● **本文抜粋**
日本大百科全書(ニッポニカ) 「フサアナゴ」の意味・わかりやすい解説
フサアナゴ
ふさあなご / 房穴子
shorttail eels
硬骨魚綱ウナギ目フサアナゴ科の総称、またはそのなかの1種。本科は、体が太短いこと、肛門(こうもん)が体の中央部よりもかなり後方に位置すること、吻(ふん)は短くて、吻端は丸いこと、側線は完全で、頭部の後端から尾端まで体の側面を走ること、ほとんどの側線や頭部感覚孔は短い管状であること、鋤骨(じょこつ)(頭蓋(とうがい)床の最前端にある骨)には歯がないことなどの特徴で、ウナギ目の他科の仲間から容易に区別できる。世界の海域から1属5種が知られ、そのうち日本近海からフサアナゴとバケフサアナゴの2種が報告されている。

● **取り組む内容**
1) フサアナゴの解説のうち「硬骨魚綱ウナギ目フサアナゴ科の総称」で始まる段落を、主な事実を残して箇条書きに書き直してください。
2) フサアナゴの解説の最後の文に続けて、その先を書き進めてください。
ここから先の記録は、フサアナゴの解説とは別の資料です。

● **対象データ**
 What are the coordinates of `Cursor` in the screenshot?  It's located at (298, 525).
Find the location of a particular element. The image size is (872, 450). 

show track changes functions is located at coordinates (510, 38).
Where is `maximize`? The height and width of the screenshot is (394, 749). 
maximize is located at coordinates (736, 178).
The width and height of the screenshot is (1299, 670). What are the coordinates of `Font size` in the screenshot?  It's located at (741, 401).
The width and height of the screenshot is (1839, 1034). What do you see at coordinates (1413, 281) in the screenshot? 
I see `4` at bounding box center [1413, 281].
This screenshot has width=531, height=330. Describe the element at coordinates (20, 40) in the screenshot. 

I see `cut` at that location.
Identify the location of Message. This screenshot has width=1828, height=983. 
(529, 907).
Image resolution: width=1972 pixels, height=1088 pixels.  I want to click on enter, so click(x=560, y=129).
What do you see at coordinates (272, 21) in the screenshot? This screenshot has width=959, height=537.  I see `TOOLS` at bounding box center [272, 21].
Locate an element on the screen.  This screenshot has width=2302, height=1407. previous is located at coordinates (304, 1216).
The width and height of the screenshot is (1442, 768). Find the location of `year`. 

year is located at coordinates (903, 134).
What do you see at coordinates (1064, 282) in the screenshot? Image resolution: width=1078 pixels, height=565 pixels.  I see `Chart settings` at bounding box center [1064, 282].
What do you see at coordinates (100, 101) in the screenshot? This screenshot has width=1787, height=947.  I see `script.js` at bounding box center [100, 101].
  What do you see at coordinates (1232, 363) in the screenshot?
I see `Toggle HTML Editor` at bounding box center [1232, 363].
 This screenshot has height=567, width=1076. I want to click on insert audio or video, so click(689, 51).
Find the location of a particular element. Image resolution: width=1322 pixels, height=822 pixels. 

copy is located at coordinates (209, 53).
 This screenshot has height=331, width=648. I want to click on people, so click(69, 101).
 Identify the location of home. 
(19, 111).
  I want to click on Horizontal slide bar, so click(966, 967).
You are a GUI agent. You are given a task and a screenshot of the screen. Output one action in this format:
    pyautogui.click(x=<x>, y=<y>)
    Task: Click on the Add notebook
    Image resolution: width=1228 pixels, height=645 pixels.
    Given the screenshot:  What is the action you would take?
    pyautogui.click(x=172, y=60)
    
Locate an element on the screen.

● **演習の解答**
1)
- 硬骨魚綱ウナギ目フサアナゴ科の総称、またはその中の1種を指す。
- 次の特徴で、ウナギ目の他科の仲間と容易に区別できる。
  - 体が太短い。
  - 肛門が体の中央部よりかなり後方にある。
  - 吻が短く、吻端が丸い。
  - 側線は完全で、頭部の後端から尾端まで体の側面を走る。
  - ほとんどの側線や頭部感覚孔は短い管状である。
  - 鋤骨(頭蓋床の最前端にある骨)に歯がない。
- 世界の海域から1属5種が知られている。
- 日本近海からはフサアナゴとバケフサアナゴの2種が報告されている。

2)
[尼岡邦夫 2019年11月20日]
代表種
フサアナゴColoconger raniceps(英名froghead eel)は、相模(さがみ)湾、駿河(するが)湾、インド洋に分布する。体は頭部の後端付近でもっとも高い。尾部は後端に向かって細くなり、強く側扁(そくへん)する。肛門前長(吻端から肛門までの長さ)は尾部長よりも著しく長い。頭が大きくて頭長は全長の18~22%である。目は大きくて、眼径が吻長より大きい。前鼻管は管状で吻端近くに位置し、後鼻孔(こうびこう)は前鼻孔より大きく、裂孔状に開く。口は普通大で、口裂の後端は目の後縁付近に達する。上唇の縁辺は遊離しない。上下両顎(りょうがく)の歯は小さい円錐(えんすい)状。鰓孔(さいこう)は胸びれ下部近くに開口する。側線孔は管状に開き、その付近に小皮弁(皮質突起)が散在する。上側頭部に6個の感覚管孔がある。背びれは鰓孔の上部近くから、臀(しり)びれは肛門の直後から始まる。胸びれはよく発達する。体は黒褐色で、全長約50センチメートルになる。水深300~1134メートルにすみ、底引網できわめてまれにとれる。バケフサアナゴに似るが、本種は頭長が長いこと(バケフサアナゴは全長の17~19%)、目が吻長より大きいことなどの特徴で区別できる。